Centro operoso ed economicamente assai dinamico. Negli ultimi decenni un vivace sviluppo demografico ed edilizio ha operato profonde trasformazioni sulla originaria caratterizzazione agricola. Ma tra le pieghe della modernità esistono ancora segni di un tempo remoto e ricco di suggestioni
testo di Simone Gambacorta
Adagiata nella zona settentrionale della Val Vibrata, Sant’Egidio – circa 9 mila abitanti – custodisce una storia suggestiva e folta di avvenimenti. Forze e culture diverse si sono succedute in quest’area valligiana, lasciando sedimenti che ancor oggi testimoniano di un passato antico e variegato. E volendo abbandonarsi a una rapida ricognizione, sia pure volgendo a ritroso uno sguardo così agile da poter apparire persino sommario, si noterà che Sant’Egidio fu vico romano col nome di Ilium, e che sotto Cesare Augusto rientrò nella V Regione d’Italia Picenum. Né si potrebbe omettere di rammentare che anche i Longobardi, tempo dopo, ne fecero suolo di occupazione, lasciandovi del resto tracce copiose (come per esempio la fortificazione di Faraone) e rimanendovi fino al 793, vale a dire sino a quando Carlo Magno, nell’istituire il Regno della Chiesa, sottrasse Sant’Egidio dai perimetri che definivano il Ducato di Spoleto, a cui Sant’Egidio era stato annesso proprio nel corso della dominazione longobarda, a seguito di una contesa che vide soccombere quello di Benevento.

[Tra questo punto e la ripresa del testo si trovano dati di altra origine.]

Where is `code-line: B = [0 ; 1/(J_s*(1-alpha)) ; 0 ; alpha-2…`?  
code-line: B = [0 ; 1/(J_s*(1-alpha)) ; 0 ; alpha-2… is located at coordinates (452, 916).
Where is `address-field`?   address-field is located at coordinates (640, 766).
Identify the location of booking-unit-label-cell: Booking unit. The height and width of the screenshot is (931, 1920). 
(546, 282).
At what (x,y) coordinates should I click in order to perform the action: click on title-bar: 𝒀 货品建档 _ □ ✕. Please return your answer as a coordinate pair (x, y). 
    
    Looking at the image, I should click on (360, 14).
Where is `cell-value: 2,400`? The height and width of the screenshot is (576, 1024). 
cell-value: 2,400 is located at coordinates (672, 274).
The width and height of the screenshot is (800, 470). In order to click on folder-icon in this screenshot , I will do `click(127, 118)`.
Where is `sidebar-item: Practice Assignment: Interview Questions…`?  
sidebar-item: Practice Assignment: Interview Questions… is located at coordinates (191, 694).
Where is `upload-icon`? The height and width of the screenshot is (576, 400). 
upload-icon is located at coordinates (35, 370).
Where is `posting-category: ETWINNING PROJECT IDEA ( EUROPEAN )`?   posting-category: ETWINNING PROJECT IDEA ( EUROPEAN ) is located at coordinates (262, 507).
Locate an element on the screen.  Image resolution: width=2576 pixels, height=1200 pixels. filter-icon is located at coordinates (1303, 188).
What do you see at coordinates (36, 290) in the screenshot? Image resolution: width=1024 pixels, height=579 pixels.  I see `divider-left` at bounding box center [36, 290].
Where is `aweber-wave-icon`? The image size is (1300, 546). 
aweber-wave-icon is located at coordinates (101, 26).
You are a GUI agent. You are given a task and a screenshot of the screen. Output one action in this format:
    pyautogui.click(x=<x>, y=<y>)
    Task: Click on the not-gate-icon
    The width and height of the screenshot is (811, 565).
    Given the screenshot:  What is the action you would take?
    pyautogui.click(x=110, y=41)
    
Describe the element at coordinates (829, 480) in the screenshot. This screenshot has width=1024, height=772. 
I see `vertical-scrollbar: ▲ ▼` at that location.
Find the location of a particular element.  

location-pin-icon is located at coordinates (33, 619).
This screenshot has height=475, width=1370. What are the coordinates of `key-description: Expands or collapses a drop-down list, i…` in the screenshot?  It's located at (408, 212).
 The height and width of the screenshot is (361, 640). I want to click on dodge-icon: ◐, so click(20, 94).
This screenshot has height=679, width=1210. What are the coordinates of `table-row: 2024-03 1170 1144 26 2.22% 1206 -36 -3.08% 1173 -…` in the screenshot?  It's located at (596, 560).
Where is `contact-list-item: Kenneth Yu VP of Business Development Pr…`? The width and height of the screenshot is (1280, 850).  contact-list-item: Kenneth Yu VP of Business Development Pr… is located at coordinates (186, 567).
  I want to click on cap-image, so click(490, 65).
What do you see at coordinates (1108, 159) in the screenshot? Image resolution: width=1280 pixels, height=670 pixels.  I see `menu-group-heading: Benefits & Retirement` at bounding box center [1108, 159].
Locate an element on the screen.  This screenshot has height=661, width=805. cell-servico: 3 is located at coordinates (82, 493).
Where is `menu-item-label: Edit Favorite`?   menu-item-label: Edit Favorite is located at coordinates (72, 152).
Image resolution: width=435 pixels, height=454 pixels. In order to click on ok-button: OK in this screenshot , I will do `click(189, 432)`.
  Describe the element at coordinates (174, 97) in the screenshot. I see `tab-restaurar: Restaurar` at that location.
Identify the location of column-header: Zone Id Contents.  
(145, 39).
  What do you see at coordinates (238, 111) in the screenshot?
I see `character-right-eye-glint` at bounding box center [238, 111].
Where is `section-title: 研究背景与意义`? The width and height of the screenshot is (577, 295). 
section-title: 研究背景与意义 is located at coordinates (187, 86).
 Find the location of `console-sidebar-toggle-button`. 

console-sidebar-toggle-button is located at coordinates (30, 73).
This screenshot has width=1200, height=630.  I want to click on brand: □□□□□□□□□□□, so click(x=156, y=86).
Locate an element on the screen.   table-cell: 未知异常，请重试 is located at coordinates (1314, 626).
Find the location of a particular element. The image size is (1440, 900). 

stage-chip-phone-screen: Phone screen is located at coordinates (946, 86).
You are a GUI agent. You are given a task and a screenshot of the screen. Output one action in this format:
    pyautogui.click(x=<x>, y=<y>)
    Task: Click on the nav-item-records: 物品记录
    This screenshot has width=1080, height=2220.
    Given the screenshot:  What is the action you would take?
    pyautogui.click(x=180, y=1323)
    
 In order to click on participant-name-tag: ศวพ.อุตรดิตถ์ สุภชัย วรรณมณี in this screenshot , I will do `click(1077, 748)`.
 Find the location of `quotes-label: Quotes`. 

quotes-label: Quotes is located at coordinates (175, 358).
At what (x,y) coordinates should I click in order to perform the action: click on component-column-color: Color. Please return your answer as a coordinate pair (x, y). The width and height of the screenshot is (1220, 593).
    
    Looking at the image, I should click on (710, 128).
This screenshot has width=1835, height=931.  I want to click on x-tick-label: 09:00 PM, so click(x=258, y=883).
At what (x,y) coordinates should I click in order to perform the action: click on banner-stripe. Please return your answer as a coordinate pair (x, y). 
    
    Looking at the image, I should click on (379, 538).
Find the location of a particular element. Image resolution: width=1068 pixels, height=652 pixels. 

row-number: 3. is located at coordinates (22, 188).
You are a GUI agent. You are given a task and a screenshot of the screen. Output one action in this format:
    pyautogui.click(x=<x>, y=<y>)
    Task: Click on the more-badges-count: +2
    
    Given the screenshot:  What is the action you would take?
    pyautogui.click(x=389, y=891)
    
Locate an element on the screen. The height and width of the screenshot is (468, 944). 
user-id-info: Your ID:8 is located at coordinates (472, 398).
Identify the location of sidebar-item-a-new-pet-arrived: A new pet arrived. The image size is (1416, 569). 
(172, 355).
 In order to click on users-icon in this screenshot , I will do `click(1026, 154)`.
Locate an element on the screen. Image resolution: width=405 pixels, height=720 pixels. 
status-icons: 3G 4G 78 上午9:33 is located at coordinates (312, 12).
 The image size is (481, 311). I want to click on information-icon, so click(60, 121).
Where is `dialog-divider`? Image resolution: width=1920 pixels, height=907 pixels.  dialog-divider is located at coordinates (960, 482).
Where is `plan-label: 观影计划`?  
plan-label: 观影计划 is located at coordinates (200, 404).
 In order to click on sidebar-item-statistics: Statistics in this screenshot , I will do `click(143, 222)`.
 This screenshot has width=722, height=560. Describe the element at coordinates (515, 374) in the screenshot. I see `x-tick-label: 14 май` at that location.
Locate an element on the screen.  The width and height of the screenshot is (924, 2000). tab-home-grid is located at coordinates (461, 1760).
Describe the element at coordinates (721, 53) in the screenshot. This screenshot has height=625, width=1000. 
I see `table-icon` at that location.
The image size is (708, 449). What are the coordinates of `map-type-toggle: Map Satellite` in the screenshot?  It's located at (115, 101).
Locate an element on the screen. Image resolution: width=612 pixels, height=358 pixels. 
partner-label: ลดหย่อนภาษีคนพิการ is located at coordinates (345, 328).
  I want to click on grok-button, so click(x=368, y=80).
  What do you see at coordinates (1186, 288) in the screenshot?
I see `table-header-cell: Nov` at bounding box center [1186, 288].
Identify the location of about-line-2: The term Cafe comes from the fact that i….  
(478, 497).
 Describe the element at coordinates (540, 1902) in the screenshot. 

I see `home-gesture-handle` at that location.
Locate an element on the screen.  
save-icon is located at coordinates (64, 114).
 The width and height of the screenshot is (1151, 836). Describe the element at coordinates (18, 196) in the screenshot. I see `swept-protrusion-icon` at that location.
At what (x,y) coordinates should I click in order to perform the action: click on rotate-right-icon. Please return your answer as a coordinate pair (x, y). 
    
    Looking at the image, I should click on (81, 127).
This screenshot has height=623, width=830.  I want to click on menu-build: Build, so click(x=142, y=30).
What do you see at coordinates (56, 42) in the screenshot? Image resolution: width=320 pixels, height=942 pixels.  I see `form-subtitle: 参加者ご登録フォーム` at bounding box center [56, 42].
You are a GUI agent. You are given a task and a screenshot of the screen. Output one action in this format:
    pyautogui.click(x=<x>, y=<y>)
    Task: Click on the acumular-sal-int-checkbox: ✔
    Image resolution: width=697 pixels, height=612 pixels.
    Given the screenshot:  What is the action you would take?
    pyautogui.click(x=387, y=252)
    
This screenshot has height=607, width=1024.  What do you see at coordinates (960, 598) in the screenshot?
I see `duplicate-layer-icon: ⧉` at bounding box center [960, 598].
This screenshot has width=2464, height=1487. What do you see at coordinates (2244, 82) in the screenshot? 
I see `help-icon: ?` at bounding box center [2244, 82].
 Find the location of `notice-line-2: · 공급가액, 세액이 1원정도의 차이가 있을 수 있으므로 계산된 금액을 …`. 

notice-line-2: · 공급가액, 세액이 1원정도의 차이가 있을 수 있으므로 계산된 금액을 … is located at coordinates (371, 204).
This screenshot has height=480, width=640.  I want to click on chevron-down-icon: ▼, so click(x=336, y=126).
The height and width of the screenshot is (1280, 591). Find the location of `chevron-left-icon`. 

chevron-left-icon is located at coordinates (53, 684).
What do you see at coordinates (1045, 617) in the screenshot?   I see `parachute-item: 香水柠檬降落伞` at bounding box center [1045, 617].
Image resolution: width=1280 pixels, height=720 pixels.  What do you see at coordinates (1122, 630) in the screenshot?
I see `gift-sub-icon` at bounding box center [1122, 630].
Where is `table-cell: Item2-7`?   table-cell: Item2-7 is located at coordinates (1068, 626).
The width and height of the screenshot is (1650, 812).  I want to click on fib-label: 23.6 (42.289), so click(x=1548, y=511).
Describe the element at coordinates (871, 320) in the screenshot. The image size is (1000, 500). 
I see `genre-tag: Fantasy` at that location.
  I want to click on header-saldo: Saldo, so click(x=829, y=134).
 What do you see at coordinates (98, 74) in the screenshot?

A Sant’Egidio fu poi inflitto un doloroso fendente nel 1304, quando cioè Ascolani e Teramani si fronteggiarono in una conflitto che vedeva questi ultimi reclamare la titolarità dell’Alta Vibrata: esito del contrasto fu la distruzione, avvenuta per mano ascolana, della Chiesa Priorale di Sant’Egidio. Del resto neppure il futuro avrebbe arriso a quell’edificio, che subì altri danni a causa di eventi sismici; e solo la costruzione di una nuova facciata (1524) offrì il destro per una ristrutturazione completa della Chiesa, nel cui portale – ancor oggi – si staglia l’immagine di San Bernardino da Siena, a testimonianza delle prediche lì pronunciate dal Santo. La Chiesa di Sant’Egidio Abate, infatti, risale al XII secolo ed è in stile Romanico: essa nacque verosimilmente come priorato monastico dell’Abbazia Benedettina di Monte Santo (nel sito di una primitiva chiesa dell’VIII secolo) ed esibisce taluni caratteri specifici dell’architettura abruzzese (monofore con archivolto in pietra in un solo blocco, strombatura interna).
Nel 1809, su editto di Gioacchino Murat – e con l’entrata in vigore del Codice Napoleonico – Sant’Egidio, al pari di Faraone, fu inclusa nel circondario di Civitella del Tronto. E se in epoca Borbonica fu sede di una dogana tra Regno delle Due Sicilie e Stato Pontificio, oltre che luogo di raccolta di truppe destinate alla difesa dei confini durante i moti del 1821 e del 1831, l’Unità d’Italia sancì l’acquisizione del Comune di Faraone, acquisizione cui seguì un Decreto Regio (23 giugno 1863) che ufficializzò la denominazione di Sant’Egidio alla Vibrata. Oggi il Comune di Sant’Egidio vanta una vivacità imprenditoriale che ne fa uno dei centri industriali più prolifici della provincia di Teramo, in particolare per quanto attiene al settore manifatturiero.